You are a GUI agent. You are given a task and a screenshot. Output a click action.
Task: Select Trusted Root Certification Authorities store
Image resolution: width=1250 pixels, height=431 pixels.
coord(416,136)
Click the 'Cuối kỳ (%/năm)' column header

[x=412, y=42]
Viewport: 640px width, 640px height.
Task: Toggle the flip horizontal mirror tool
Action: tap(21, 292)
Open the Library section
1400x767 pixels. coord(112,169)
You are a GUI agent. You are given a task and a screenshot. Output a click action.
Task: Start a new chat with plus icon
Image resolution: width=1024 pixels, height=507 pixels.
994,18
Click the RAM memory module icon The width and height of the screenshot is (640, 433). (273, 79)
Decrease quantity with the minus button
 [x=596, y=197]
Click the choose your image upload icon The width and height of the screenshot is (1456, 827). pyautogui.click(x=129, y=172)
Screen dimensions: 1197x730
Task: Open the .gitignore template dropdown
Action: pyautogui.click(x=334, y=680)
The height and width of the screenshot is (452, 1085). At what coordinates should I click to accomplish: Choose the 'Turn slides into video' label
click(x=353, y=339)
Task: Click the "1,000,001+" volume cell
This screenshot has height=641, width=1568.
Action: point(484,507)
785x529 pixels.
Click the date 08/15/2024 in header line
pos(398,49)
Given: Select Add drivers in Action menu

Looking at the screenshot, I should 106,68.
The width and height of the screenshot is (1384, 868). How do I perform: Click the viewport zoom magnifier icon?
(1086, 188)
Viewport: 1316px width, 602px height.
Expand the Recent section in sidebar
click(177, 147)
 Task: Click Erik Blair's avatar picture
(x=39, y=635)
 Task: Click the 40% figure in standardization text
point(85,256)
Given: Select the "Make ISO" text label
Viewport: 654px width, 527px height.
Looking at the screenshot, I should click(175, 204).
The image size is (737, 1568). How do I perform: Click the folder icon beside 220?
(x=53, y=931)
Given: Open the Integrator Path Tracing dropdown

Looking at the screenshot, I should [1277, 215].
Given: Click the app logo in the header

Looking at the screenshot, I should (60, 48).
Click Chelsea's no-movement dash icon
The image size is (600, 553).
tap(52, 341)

○ ○ ○ ○

Prompt:
Nothing but the lines from the start of the data above through the line with "Task: Start a new chat with plus icon" should appear in your answer, copied exactly.

Reply:
You are a GUI agent. You are given a task and a screenshot. Output a click action.
Task: Select Trusted Root Certification Authorities store
Image resolution: width=1250 pixels, height=431 pixels.
coord(416,136)
Click the 'Cuối kỳ (%/năm)' column header

[x=412, y=42]
Viewport: 640px width, 640px height.
Task: Toggle the flip horizontal mirror tool
Action: tap(21, 292)
Open the Library section
1400x767 pixels. coord(112,169)
You are a GUI agent. You are given a task and a screenshot. Output a click action.
Task: Start a new chat with plus icon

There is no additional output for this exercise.